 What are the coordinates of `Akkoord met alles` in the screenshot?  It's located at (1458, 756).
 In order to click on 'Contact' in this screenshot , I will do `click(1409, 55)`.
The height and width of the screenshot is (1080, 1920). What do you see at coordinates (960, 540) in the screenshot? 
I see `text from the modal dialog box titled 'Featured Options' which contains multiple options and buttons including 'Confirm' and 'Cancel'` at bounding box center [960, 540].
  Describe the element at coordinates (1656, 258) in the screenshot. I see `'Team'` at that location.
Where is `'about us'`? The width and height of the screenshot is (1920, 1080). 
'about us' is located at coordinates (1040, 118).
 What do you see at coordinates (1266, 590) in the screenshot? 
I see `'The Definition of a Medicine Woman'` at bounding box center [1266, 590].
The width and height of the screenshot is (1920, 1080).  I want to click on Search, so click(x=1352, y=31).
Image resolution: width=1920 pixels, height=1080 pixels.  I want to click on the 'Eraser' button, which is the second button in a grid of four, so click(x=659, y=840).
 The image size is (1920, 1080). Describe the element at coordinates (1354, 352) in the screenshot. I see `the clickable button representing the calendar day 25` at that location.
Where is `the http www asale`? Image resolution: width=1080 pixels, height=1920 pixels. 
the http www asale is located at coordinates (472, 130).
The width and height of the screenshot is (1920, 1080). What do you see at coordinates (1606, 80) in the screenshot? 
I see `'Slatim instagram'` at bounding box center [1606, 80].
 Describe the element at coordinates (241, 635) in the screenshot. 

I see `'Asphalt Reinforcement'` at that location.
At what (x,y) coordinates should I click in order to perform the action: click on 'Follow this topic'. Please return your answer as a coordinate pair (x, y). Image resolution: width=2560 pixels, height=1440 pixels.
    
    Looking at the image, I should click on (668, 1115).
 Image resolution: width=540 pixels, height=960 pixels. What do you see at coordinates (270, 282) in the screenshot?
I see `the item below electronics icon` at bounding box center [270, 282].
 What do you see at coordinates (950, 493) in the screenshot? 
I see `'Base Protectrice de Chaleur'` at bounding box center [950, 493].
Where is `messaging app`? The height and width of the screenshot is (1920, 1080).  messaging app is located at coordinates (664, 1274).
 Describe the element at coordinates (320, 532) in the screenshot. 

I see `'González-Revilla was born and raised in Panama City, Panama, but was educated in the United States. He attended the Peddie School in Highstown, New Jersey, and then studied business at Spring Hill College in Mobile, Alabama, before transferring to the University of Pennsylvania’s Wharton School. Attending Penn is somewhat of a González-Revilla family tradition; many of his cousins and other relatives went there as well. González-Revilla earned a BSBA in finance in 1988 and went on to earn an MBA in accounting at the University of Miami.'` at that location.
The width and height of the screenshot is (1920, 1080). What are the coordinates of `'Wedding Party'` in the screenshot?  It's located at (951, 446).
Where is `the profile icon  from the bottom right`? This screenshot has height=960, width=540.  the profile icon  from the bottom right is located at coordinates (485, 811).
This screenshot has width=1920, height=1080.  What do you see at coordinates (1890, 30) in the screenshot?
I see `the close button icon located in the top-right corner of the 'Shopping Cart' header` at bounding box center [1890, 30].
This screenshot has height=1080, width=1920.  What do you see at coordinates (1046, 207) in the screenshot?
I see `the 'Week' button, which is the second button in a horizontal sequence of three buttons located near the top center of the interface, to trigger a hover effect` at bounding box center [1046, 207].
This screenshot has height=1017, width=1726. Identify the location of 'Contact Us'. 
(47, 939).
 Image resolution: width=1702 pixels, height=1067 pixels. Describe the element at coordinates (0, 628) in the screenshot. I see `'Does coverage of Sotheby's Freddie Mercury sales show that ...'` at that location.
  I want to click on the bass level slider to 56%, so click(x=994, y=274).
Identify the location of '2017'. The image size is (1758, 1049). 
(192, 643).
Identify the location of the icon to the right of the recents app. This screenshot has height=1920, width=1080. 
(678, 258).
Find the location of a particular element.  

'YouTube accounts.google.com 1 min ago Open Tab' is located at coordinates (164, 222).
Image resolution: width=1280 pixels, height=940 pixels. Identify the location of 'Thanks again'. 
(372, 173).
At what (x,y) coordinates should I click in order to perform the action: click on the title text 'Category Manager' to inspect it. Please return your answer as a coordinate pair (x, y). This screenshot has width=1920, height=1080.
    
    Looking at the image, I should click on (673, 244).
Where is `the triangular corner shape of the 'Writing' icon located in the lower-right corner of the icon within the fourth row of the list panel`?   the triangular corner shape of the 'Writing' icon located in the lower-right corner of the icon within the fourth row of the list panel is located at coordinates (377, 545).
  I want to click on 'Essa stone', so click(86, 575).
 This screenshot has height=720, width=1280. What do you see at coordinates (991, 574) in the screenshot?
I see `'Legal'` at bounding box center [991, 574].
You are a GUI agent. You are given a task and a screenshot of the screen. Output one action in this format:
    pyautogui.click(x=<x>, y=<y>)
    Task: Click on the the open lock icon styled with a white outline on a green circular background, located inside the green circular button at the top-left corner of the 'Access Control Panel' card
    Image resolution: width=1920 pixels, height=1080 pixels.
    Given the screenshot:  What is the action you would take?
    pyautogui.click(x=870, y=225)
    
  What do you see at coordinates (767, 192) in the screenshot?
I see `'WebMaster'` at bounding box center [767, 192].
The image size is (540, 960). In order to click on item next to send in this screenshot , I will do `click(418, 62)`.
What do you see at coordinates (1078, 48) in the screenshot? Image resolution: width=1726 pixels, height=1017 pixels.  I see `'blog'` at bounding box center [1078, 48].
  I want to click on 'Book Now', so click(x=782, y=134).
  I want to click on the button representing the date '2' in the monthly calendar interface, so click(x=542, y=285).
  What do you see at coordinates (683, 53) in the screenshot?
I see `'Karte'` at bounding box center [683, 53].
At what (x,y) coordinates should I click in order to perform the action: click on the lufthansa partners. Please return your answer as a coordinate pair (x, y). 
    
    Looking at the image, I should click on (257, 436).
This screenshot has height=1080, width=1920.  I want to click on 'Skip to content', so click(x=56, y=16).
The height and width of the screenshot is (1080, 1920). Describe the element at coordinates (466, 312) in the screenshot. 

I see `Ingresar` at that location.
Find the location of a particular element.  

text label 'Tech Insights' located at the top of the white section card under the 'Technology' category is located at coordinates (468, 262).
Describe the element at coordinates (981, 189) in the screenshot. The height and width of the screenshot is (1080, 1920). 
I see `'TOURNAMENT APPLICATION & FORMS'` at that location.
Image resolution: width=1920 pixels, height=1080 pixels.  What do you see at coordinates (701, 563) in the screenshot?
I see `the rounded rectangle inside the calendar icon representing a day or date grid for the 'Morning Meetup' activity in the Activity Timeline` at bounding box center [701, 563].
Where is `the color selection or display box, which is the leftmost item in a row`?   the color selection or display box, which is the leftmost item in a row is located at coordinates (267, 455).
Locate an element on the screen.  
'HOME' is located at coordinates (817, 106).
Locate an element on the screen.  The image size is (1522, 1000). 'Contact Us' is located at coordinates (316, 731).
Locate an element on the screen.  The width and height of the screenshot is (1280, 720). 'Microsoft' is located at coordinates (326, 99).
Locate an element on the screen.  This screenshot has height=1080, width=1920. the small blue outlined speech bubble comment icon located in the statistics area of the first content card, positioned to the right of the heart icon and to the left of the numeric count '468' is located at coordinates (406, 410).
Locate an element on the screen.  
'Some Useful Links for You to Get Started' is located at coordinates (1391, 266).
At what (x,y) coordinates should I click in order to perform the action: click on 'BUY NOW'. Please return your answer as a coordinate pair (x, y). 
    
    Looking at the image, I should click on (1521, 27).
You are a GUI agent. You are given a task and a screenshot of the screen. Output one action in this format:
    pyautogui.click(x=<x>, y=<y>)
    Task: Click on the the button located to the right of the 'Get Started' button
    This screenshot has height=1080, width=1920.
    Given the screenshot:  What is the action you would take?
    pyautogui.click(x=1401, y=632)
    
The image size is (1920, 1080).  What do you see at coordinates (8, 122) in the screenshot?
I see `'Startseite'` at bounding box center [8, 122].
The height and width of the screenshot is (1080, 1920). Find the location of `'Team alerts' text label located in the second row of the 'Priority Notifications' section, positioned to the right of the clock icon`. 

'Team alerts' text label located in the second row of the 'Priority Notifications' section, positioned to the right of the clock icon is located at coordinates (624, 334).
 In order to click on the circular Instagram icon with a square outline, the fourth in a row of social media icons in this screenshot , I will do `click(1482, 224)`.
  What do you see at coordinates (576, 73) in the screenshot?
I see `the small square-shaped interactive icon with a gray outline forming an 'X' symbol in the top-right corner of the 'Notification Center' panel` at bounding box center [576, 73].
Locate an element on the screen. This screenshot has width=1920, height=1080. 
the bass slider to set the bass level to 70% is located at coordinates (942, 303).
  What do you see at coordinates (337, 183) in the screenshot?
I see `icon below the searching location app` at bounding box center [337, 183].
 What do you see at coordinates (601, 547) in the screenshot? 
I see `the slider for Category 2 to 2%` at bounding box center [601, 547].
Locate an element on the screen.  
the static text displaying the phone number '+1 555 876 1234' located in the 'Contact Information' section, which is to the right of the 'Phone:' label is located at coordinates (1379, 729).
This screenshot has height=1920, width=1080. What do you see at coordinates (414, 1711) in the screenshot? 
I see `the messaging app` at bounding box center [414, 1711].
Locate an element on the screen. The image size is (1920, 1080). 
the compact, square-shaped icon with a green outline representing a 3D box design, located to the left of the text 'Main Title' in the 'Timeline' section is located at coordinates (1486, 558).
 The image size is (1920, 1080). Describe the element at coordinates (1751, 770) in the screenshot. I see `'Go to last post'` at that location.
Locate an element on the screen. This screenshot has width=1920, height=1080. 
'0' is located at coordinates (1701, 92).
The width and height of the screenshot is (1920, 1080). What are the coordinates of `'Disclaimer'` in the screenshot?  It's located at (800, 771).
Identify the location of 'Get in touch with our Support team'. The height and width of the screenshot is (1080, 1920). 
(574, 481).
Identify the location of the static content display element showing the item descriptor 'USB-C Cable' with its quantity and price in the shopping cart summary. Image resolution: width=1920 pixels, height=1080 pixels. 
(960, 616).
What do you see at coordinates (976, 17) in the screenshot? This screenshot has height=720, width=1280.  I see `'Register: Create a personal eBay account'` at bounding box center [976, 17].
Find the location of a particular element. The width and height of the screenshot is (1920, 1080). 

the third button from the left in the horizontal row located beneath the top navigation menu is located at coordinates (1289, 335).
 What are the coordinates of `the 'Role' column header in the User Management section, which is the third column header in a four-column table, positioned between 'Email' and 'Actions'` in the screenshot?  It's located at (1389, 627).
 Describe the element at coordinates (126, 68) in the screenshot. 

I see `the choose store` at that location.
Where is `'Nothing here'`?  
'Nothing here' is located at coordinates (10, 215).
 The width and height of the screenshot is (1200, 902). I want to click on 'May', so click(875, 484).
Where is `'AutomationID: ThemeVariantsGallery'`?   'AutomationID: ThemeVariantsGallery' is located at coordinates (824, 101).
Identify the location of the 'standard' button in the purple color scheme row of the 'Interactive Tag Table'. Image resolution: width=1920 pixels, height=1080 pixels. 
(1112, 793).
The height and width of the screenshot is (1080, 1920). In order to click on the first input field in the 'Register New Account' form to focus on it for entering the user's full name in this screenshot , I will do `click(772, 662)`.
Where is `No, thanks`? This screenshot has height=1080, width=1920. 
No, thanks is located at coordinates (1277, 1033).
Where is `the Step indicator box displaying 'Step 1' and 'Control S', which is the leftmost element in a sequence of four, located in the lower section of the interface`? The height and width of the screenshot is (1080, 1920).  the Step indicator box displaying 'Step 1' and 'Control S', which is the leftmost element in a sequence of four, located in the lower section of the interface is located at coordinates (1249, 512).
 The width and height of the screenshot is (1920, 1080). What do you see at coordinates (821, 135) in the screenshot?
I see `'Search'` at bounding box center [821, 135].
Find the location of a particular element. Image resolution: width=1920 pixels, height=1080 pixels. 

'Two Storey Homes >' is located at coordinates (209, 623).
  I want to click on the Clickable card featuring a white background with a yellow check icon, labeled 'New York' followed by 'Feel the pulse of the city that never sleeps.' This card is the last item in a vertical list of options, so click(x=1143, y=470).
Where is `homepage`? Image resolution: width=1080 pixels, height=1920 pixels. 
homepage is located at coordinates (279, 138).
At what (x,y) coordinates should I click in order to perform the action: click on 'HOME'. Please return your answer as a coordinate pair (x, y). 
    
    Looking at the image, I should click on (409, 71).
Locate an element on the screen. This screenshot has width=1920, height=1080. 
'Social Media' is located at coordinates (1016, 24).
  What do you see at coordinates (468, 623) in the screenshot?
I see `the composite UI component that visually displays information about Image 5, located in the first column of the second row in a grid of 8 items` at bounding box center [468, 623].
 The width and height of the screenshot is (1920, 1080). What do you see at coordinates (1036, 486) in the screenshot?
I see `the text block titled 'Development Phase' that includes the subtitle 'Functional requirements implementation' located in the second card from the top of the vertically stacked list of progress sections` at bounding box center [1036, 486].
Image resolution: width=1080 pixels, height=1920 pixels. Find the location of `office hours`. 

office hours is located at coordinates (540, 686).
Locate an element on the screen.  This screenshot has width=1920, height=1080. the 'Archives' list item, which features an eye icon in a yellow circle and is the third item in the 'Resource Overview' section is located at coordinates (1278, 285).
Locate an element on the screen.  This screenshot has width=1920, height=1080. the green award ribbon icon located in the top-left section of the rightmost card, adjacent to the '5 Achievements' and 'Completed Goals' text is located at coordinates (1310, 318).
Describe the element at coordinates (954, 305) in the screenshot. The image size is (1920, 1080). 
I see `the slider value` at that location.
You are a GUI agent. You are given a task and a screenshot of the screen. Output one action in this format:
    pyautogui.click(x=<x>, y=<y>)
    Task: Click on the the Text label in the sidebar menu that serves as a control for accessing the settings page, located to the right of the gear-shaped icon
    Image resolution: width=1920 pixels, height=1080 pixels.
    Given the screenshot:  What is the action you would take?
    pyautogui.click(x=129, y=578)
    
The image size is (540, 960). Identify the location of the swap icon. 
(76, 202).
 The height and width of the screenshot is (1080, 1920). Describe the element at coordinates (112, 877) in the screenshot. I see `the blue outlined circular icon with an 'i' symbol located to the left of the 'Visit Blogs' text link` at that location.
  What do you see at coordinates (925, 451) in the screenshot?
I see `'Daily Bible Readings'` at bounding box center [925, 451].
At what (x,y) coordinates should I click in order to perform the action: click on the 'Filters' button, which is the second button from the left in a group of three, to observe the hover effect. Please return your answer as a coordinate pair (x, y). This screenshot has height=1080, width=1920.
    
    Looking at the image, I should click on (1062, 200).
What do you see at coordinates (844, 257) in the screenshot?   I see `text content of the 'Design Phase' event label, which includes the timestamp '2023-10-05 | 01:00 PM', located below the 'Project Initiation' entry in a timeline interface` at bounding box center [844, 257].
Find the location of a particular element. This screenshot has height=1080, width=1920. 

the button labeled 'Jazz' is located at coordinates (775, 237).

══════════

GIVEN EXERCISE: Copy out the entries above exactly as they are, everything from the line containing "What do you see at coordinates (337, 183)" down to the line containing "What do you see at coordinates (976, 17)", both of those lines included.

THE ANSWER:
  What do you see at coordinates (337, 183) in the screenshot?
I see `icon below the searching location app` at bounding box center [337, 183].
 What do you see at coordinates (601, 547) in the screenshot? 
I see `the slider for Category 2 to 2%` at bounding box center [601, 547].
Locate an element on the screen.  
the static text displaying the phone number '+1 555 876 1234' located in the 'Contact Information' section, which is to the right of the 'Phone:' label is located at coordinates (1379, 729).
This screenshot has height=1920, width=1080. What do you see at coordinates (414, 1711) in the screenshot? 
I see `the messaging app` at bounding box center [414, 1711].
Locate an element on the screen. The image size is (1920, 1080). 
the compact, square-shaped icon with a green outline representing a 3D box design, located to the left of the text 'Main Title' in the 'Timeline' section is located at coordinates (1486, 558).
 The image size is (1920, 1080). Describe the element at coordinates (1751, 770) in the screenshot. I see `'Go to last post'` at that location.
Locate an element on the screen. This screenshot has width=1920, height=1080. 
'0' is located at coordinates (1701, 92).
The width and height of the screenshot is (1920, 1080). What are the coordinates of `'Disclaimer'` in the screenshot?  It's located at (800, 771).
Identify the location of 'Get in touch with our Support team'. The height and width of the screenshot is (1080, 1920). 
(574, 481).
Identify the location of the static content display element showing the item descriptor 'USB-C Cable' with its quantity and price in the shopping cart summary. Image resolution: width=1920 pixels, height=1080 pixels. 
(960, 616).
What do you see at coordinates (976, 17) in the screenshot? This screenshot has height=720, width=1280.  I see `'Register: Create a personal eBay account'` at bounding box center [976, 17].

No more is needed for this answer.